Now in its 16th season Saturdays at midday, the 30-minute program returns Yearwood to the kitchen to share more of her favorite family recipes. As a skilled home cook with no formal training, she delights in making home-cooked meals when she’s not recording or touring. Whether it’s for family, bandmates or a day with the girls, there is always a story behind each of Yearwood’s recipes.

Interestin­gly, Yearwood’s culinary career came about as the result of a family project. She was interested in preserving all her family’s recipes in a cookbook. The result was the 2008 bestseller “Georgia Cooking in an Oklahoma Kitchen.” Two other bestsellin­g cookbooks followed, as did “Trisha’s Southern Kitchen,” which won a Daytime Emmy Award in 2013.

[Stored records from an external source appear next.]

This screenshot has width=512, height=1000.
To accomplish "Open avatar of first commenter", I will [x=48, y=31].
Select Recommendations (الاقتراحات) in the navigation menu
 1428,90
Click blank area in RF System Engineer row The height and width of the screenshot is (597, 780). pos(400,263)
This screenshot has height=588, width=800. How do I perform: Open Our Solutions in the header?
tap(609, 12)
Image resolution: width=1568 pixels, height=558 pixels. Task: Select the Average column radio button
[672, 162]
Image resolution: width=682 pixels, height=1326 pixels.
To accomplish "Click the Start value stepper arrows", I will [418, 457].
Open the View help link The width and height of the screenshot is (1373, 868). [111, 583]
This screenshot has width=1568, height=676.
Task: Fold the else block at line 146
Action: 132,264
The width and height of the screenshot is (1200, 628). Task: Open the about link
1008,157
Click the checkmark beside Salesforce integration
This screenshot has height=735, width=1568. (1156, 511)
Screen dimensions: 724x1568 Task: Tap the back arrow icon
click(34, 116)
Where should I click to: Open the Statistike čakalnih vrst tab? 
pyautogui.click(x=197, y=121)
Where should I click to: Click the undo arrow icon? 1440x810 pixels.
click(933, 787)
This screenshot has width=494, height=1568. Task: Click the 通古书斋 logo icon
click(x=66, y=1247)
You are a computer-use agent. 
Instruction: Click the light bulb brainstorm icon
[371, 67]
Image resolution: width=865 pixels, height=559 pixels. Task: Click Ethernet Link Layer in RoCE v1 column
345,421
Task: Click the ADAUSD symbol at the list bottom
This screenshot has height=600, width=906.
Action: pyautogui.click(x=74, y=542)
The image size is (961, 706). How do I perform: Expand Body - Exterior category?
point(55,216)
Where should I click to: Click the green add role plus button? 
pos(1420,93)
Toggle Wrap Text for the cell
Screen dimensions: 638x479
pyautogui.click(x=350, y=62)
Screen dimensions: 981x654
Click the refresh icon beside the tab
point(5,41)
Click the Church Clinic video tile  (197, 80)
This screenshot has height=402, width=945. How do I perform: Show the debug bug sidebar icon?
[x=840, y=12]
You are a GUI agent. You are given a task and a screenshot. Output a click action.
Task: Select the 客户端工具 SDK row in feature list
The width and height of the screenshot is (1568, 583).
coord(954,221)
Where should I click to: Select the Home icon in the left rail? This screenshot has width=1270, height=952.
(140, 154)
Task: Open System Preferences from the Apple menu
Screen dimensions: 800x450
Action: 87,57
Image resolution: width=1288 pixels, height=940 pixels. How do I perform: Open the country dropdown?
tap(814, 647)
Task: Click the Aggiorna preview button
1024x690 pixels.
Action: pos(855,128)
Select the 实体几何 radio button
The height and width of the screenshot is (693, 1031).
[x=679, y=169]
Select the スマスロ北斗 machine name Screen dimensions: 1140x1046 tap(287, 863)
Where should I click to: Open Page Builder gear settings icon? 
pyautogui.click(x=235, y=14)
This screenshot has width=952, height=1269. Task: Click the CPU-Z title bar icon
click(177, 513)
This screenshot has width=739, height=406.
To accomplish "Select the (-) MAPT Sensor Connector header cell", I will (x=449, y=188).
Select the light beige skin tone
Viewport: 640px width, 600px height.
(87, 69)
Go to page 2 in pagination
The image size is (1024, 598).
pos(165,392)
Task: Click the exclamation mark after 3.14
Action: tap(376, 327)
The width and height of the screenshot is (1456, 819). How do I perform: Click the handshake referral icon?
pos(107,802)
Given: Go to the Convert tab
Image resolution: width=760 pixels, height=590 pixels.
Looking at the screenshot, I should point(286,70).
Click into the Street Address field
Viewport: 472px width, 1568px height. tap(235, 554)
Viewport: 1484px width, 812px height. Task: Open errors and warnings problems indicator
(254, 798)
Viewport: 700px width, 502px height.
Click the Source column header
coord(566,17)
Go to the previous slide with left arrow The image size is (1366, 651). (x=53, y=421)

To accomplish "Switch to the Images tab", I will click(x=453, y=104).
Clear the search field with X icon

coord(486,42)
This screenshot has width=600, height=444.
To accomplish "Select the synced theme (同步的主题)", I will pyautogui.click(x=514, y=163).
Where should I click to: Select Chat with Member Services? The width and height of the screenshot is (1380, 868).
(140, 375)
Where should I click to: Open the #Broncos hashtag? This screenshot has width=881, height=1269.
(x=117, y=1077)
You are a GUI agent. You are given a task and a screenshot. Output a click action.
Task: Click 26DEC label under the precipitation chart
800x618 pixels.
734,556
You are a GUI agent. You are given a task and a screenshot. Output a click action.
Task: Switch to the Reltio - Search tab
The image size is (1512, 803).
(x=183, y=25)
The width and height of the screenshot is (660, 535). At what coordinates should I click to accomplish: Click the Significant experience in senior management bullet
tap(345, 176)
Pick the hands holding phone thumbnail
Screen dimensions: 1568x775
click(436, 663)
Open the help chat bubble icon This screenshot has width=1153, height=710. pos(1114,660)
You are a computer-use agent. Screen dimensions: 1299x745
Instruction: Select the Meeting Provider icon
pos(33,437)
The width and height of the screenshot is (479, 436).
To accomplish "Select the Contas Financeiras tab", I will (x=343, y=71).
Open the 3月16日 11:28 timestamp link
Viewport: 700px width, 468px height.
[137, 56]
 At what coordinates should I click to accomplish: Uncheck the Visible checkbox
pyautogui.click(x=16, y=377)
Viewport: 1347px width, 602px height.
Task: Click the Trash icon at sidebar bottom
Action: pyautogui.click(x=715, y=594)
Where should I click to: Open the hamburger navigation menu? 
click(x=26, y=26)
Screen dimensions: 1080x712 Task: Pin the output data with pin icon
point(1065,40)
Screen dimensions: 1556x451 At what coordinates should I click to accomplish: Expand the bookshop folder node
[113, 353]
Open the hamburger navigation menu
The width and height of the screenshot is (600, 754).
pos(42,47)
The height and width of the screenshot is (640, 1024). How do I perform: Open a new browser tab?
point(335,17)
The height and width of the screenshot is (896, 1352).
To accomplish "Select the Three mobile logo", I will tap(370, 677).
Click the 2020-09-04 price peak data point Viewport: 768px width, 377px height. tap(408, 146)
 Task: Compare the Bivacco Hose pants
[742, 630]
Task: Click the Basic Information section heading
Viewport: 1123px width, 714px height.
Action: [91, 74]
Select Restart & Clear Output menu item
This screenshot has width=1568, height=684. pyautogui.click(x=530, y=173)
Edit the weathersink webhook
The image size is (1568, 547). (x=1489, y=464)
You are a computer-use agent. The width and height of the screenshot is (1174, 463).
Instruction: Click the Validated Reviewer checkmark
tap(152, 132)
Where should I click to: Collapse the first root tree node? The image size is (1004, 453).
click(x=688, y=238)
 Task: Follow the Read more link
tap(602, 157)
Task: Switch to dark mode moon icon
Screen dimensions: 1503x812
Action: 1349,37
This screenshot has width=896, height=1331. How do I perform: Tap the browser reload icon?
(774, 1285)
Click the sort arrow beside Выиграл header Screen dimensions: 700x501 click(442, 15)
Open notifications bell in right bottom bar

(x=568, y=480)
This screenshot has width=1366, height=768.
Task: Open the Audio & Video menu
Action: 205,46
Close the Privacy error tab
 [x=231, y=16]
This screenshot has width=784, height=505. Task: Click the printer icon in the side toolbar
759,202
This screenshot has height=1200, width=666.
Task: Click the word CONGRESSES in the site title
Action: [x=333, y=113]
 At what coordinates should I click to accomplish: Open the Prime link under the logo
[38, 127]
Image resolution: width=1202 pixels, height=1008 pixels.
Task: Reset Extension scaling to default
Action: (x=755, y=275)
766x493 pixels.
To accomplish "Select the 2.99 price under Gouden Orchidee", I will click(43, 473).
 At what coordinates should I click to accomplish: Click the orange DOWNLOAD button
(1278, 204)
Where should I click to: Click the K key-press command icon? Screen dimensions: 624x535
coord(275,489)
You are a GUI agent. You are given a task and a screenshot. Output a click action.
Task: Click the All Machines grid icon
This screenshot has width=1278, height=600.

It’s been a labor of love ever since.

“I think I cook like most people do,” Yearwood says. “I didn’t think when I was a little girl that

I was going to have a cooking show. I just liked to cook and the first book was a chance for me to get the recipes of my mom, my day and my grandparen­ts all together. You know, most of us have those family cookbooks and if you don’t have one I encourage you to do it because when those folks are gone and those things aren’t written down, you’re going to wish you had them. That was really the goal for the first book.

“Never did I dream it would turn into this,” she continues. “But because it comes out of something that I really enjoy and I get to have those people – my sister, my best buddies – on the show, I get to keep my folks alive and I get to make those recipes and tell those stories, and it’s been really a joy. It’s something I really didn’t even know I wanted to do that I really enjoy doing.”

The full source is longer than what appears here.